There's a lot of, "Hooray, we're saved," and even, "Now COVID-19 is just a common cold," right now, with the Omicron variant much more transmissible and apparently milder than previous forms of the virus.
It's good news if true, but we don't know for sure -- and there are good reasons to not pop the cork on that particular bottle of champagne* just yet.
But -- if it's easier to catch and the symptoms are not too bad, where's the problem? The gotcha is, it's milder for most people. Not for everyone. Here in the Midwest, we're in the middle of a Delta surge (at least I hope it is the middle!) that has hospitals straining. Over a dozen military doctors and nurses are helping out at Indianapolis hospitals† and they're short of beds, especially in the ICU. So there's no margin. Next, let's say that Omicron is three times as easy to catch as Delta, but only puts a third as many of the people who catch it in the hospital: that's not better; in terms of who needs hospital resources, it's just a wash. Anything worse than that -- say it's four times as easy to catch and only puts a third as many of the infected in such a bad way that they need to be hospitalized -- and despite being milder, it nevertheless increases the number of people needing hospital care.
That would be bad. About the only thing it has going for it is that it would be over quickly -- but anyone needing any kind of hospital attention during the worst of it, COVID-19, broken bone, heart attack, whatever -- is going to be getting short shrift. Hospital staff have become very good at triage but I can assure from personal experience that while a simple broken knee/thighbone can indeed be left to wait when the ER is busy with urgent cases, it's screamin' painful.
People who were at high risk of having a bad case of COVID-19 due to age, obesity or medical condition still are at risk from Omicron.
And we don't know exactly how much more transmissible Omicron is. "Lots." The lowest estimates said ten to twenty percent more, and have since been updated to just say "it's more than Delta;" the wildest extrapolate from lab measurement of how quickly it grows in your nose and say it's seventy times as easy to get. The sober, informed guesses I'm finding say it is three to five times as transmissible as Delta. I wouldn't bet any more on any of those than I could afford to lose, but three to five seem likely.
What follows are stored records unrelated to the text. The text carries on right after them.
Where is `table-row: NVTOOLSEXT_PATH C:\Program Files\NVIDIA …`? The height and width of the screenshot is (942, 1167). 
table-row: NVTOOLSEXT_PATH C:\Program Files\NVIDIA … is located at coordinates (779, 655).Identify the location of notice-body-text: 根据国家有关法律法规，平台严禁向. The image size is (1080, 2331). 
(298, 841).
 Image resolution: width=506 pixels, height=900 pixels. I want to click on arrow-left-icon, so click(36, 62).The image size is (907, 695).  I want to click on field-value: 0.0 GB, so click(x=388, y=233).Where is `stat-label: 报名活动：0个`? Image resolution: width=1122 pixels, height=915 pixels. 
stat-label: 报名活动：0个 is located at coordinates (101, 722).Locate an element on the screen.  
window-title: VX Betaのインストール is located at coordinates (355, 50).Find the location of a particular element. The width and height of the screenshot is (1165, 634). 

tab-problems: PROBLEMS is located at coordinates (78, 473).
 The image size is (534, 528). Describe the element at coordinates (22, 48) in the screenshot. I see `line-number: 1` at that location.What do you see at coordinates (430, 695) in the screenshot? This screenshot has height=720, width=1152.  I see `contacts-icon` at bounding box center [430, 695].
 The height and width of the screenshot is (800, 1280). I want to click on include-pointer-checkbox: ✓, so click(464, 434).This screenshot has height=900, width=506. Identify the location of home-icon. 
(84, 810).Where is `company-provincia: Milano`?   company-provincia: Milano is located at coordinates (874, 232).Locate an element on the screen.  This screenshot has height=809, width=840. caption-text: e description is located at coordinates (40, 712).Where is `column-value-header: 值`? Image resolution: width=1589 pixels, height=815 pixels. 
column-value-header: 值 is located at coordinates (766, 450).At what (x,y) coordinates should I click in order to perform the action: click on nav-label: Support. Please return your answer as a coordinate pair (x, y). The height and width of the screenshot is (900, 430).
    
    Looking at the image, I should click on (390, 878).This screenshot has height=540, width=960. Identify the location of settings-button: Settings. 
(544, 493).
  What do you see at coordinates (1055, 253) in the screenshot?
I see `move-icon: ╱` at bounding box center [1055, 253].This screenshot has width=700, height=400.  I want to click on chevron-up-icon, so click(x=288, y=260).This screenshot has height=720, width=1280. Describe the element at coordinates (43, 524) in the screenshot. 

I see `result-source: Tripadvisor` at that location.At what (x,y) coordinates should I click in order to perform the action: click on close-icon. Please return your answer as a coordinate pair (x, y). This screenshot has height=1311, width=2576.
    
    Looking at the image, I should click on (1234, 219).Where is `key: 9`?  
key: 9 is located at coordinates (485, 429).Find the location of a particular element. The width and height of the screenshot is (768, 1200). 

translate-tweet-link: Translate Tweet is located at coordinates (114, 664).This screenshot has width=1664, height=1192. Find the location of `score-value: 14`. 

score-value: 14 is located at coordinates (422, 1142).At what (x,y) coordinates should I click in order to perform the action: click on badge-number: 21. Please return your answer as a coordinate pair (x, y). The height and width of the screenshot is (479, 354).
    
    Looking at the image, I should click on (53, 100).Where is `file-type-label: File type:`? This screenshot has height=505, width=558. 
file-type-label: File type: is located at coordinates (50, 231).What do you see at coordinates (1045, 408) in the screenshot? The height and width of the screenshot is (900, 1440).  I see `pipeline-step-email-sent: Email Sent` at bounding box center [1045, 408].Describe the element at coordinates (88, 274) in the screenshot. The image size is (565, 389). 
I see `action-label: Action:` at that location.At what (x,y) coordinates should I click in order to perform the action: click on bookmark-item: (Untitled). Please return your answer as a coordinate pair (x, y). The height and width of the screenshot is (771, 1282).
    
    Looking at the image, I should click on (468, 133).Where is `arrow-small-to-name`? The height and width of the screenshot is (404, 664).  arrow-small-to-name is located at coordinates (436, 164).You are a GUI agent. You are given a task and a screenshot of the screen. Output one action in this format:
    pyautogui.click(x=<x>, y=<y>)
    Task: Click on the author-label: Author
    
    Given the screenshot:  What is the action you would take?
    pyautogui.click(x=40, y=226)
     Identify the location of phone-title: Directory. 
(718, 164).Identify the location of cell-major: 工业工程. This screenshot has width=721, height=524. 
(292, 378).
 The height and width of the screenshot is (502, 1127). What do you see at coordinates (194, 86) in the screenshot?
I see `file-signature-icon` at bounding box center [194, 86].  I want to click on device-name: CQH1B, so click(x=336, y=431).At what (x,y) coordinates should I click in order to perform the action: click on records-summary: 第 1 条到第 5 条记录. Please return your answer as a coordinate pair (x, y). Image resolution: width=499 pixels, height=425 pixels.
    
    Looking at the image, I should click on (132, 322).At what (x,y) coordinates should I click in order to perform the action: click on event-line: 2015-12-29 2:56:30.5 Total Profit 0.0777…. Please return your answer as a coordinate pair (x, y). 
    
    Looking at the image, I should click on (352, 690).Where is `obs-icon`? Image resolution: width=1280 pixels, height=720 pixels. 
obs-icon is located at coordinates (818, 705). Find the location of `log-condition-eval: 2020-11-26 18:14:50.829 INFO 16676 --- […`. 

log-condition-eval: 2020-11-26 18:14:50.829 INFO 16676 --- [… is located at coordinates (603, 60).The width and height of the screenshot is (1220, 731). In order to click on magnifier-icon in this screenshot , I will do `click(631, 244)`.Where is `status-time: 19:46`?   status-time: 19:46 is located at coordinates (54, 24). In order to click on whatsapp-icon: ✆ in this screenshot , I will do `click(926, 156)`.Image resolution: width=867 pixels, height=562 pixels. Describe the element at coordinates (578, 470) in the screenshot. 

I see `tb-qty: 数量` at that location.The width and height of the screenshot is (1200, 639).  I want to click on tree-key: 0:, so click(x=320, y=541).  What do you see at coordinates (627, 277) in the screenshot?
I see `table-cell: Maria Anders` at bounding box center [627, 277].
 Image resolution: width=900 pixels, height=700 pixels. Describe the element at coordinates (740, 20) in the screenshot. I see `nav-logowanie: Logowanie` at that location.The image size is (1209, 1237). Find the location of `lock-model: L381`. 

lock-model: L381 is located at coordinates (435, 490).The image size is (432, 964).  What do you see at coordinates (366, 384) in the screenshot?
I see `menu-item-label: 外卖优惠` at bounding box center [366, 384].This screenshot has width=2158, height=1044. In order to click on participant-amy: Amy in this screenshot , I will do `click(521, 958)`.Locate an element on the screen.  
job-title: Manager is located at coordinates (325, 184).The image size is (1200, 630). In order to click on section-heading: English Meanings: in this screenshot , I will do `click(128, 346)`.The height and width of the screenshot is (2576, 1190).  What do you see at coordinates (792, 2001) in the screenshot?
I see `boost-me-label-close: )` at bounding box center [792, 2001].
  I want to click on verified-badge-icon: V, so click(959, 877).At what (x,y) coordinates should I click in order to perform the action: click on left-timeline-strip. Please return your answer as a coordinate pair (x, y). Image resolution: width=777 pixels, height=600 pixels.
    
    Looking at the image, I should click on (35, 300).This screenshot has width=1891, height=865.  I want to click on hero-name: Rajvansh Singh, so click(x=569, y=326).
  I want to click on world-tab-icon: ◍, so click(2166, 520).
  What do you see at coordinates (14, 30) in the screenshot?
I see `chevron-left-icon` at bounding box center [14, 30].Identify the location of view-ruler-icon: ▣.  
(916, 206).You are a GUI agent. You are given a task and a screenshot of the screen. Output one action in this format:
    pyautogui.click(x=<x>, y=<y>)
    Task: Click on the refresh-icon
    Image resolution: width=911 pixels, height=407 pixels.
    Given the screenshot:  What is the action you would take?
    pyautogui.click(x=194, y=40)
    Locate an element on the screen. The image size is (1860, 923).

And the other parameter? How much less of a hospital risk is Omicron, anyway? We don't know, especially for people in the United States. The only actual numbers I can find say that in Scotland, about two-thirds fewer people infected with Omicron needed to be hospitalized, and in South Africa, around eighty percent fewer did, compared to people with Delta. But those populations are not directly comparable; Americans average fatter than Scots and South Africans, and over a decade older than South Africans. We're running the experiment now, in real time.
So save that champagne. There's a good chance you will get to drink it, but not for a month or two.
* That's in contrast to the bottle you have saved back to celebrate the New Year. Have it primed and ready! Good riddance, 2021! 2022 might be better or worse, but at least it will be different.
† The usual rejoinder is that any hospital problem must be due to staff lost over refusing COVID-19 vaccination. I don't know about where you live, but at the massive IU Health multi-hospital complex here, out of 36,000 employees, 125 refused vaccination and no longer work there. That's 0.3472 percent. This is data worth finding from the horse's mouth, and what I have found so far is that the rumors of massive staff loss are way overcooked.